The topology stuff I've seen seems very cloud provider specific. The current link is that (AWS example)... If you have a multi-AZ cluster, you would want to create 3 "zones" for your Gluster cluster, specifying nodeAffinity such that it would put each zone into a specific AWS AZ, and the StorageClass for that zone's PVs would have their affinities set to grab EBS volumes from the given zone. From my pov, you'd want to name your gluster zone "east-1a" if it's going to be running in AWS AZ "east-1a". I think that would make it fairly straightforward.

[JohnStrunk]

Progress update: We discussed the CRD in the operator meeting this morning.
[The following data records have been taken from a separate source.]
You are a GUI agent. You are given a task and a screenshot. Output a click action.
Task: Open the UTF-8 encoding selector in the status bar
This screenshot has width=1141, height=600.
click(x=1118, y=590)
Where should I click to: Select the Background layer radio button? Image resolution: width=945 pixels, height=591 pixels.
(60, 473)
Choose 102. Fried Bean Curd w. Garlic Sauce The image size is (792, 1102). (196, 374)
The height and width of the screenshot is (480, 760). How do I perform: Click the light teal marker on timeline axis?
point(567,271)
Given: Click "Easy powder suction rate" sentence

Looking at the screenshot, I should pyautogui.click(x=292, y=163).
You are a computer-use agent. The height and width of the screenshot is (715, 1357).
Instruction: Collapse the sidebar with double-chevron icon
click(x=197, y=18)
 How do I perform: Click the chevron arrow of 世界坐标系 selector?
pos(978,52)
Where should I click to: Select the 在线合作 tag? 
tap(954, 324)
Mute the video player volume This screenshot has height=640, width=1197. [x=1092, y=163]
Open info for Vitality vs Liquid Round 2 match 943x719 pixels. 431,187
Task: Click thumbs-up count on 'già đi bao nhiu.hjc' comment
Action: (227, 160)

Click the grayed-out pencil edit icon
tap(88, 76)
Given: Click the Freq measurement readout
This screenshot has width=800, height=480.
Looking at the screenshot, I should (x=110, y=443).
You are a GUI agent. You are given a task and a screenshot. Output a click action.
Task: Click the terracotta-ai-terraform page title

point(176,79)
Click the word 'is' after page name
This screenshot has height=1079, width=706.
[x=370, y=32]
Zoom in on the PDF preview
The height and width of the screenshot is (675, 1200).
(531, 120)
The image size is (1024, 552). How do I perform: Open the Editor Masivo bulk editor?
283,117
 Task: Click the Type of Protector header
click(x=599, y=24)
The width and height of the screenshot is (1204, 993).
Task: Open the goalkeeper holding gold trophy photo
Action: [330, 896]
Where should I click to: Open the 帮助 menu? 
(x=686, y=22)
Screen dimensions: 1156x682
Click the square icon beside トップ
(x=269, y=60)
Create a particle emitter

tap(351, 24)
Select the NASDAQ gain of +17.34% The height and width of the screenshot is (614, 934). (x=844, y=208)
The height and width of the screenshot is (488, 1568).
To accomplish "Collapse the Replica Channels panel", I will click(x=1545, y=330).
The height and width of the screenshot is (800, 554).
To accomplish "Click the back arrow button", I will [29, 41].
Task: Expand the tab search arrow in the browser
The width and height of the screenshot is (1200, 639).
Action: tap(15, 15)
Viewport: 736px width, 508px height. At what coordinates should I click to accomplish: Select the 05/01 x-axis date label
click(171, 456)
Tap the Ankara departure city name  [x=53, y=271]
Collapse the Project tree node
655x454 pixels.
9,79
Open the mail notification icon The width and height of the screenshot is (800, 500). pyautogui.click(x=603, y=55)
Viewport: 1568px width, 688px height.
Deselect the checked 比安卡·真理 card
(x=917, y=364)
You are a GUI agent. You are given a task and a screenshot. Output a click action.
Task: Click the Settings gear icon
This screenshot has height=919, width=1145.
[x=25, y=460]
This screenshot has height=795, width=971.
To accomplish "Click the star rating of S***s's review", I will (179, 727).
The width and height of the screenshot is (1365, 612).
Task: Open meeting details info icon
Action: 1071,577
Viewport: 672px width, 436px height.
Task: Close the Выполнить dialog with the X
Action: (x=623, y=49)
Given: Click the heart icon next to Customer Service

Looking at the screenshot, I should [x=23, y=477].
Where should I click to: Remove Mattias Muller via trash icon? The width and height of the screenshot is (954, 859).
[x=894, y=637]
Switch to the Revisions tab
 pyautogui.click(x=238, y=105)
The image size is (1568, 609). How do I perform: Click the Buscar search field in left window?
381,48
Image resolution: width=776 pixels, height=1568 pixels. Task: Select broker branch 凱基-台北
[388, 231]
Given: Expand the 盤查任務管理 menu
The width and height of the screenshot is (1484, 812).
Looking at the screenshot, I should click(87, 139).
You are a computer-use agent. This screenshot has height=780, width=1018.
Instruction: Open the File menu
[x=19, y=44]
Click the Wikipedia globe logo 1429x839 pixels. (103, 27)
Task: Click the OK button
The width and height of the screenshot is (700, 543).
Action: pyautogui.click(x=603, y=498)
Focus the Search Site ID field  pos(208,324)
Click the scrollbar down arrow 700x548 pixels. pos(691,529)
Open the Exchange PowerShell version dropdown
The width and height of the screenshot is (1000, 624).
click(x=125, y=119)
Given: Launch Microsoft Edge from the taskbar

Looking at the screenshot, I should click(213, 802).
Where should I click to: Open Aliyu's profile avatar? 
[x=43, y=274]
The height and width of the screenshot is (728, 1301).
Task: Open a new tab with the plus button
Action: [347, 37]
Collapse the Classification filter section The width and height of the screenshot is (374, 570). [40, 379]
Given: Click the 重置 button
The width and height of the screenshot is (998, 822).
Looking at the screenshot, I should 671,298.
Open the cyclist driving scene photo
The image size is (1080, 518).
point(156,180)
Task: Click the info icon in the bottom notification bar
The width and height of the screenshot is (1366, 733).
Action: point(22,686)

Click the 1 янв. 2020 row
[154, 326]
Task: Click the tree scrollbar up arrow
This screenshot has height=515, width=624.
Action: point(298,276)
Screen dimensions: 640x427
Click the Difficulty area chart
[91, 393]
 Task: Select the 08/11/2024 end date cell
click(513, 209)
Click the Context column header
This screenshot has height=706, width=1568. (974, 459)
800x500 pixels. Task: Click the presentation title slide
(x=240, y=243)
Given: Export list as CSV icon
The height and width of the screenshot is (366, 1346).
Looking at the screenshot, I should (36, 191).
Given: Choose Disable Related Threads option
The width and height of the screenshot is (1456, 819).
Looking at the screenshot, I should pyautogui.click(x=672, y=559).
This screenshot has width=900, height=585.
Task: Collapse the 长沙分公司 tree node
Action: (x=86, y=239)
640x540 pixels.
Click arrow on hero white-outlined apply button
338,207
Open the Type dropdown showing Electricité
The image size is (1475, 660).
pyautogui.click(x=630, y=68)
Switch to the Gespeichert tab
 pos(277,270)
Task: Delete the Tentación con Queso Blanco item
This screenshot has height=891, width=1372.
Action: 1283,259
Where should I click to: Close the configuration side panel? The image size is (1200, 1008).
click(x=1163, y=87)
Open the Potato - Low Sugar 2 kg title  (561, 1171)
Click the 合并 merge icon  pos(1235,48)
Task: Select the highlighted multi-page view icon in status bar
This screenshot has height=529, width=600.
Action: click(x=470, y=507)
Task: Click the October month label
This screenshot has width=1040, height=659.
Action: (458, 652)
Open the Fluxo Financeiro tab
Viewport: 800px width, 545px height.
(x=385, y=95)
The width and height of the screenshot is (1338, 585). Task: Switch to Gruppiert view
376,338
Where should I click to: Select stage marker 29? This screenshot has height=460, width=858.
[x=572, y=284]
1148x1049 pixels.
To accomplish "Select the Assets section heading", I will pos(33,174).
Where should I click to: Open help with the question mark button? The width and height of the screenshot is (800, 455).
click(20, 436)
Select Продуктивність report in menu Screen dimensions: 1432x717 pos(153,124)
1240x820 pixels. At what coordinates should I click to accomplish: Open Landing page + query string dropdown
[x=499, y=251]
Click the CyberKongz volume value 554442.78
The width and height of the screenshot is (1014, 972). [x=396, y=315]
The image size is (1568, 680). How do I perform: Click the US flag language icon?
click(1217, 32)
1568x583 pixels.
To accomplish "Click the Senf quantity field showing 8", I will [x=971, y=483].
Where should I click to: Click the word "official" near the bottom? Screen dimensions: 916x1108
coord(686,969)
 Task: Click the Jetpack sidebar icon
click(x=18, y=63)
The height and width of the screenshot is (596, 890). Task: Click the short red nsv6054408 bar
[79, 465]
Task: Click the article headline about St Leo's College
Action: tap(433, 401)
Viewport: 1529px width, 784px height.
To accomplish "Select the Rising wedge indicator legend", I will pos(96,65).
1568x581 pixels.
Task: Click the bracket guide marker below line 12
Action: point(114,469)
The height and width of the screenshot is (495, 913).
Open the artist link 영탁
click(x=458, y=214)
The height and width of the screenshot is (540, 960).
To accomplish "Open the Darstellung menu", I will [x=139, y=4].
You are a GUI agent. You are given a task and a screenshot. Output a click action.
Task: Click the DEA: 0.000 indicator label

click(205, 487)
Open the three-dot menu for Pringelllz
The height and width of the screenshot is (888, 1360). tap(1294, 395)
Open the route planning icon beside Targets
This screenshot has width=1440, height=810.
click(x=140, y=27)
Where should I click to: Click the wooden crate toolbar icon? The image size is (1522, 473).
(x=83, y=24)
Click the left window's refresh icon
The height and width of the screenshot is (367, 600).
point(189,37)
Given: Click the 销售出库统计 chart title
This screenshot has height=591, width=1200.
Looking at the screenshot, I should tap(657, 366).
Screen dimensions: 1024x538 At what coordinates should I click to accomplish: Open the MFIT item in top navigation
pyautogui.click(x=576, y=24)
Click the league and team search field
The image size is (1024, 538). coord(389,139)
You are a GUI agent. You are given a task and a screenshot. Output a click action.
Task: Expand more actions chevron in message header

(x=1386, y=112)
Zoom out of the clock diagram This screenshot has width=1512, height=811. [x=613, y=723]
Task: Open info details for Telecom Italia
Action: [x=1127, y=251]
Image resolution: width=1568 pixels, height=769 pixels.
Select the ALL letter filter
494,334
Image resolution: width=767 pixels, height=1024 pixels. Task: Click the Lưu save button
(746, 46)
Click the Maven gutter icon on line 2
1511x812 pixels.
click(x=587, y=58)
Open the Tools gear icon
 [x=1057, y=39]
• Current scratch pad: https://gist.github.com/JohnStrunk/63fd6141a25ca959e49b9c99758eeff7
  • This has the current draft CRDs & no text. I was having trouble keeping up w/ both.
• Changes:
  • All secrets have an optional namespace. I personally think their use should be discouraged, but I don't think It'll hurt anything
  • We now just have GlusterCluster and GlusterNode
  • Zones have been replaced w/ nodeTemplate (list) in the GC, and zone groupings are now just a text label
  • The template-based config that used to have manual and automatic has been combined. You can now just set a fixed number of nodes via nodes or you can use the other 4 thresholds to allow autosizing. maxStorage has been removed since it was redundant.
  • GlusterNodes can be created either by the operator as a result of the templates or manually by the admin.
    • templates must use PVs
    • Template-based GNs will have an annotation so we can tell them apart from admin-created. Template-based will have config changes reverted by the operator.
    • GN storage is now a list, where items are devices or PVCs. Yes, you can mix/match; you probably shouldn't
    • GNs that use device paths must:
      • Ensure the path is stable
      • Apply a nodeAffinity that matches exactly 1 node

I'm going to make another pass through the comments, then try and update the real doc.

[JohnStrunk]

I know you thought it'd never happen. 💀 But I managed to update this PR.

[jarrpa]

I like this, very nice.

[jarrpa]

s/cretaed/created/

[JohnStrunk]

done

[jarrpa]

s/stoage/storage/

[JohnStrunk]

done

[jarrpa]

Not proposing a change, but just to clarify: Is the strategy for keeping available storage between freeStorageMin and freeStorageMaximum to spin nodes up and down as needed, and not to manipulate devices used by individual nodes?

[JohnStrunk]

Yes, that is the intent.

[jarrpa]

👍

[jarrpa]

A question on the deleting state... any distinction between that state and the resource being marked for deletion (in kube)?

[JohnStrunk]

They are related, but not quite the same.

An admin may trigger the deletion of a gluster node by deleting the corresponding GlusterNode CR. The operator will have a finalizer on the object, preventing the actual removal until it is properly drained and removed from the cluster. The currentState: deleting is intended to signal that the operator has noticed the request to delete (or decided to do it on its own), and has started the process of draining/waiting/removing from cluster. The CR would actually be deleted (finalizer removed) only after the node and its resources are truly gone since the CR is the only way the operator can track the pending operations.

[jarrpa]

s/)such/) such/

[JohnStrunk]

done

[JohnStrunk]

Anyone else?

[jarrpa]

Sorry, for some reason I didn't get notified of the latest comments. LGTM!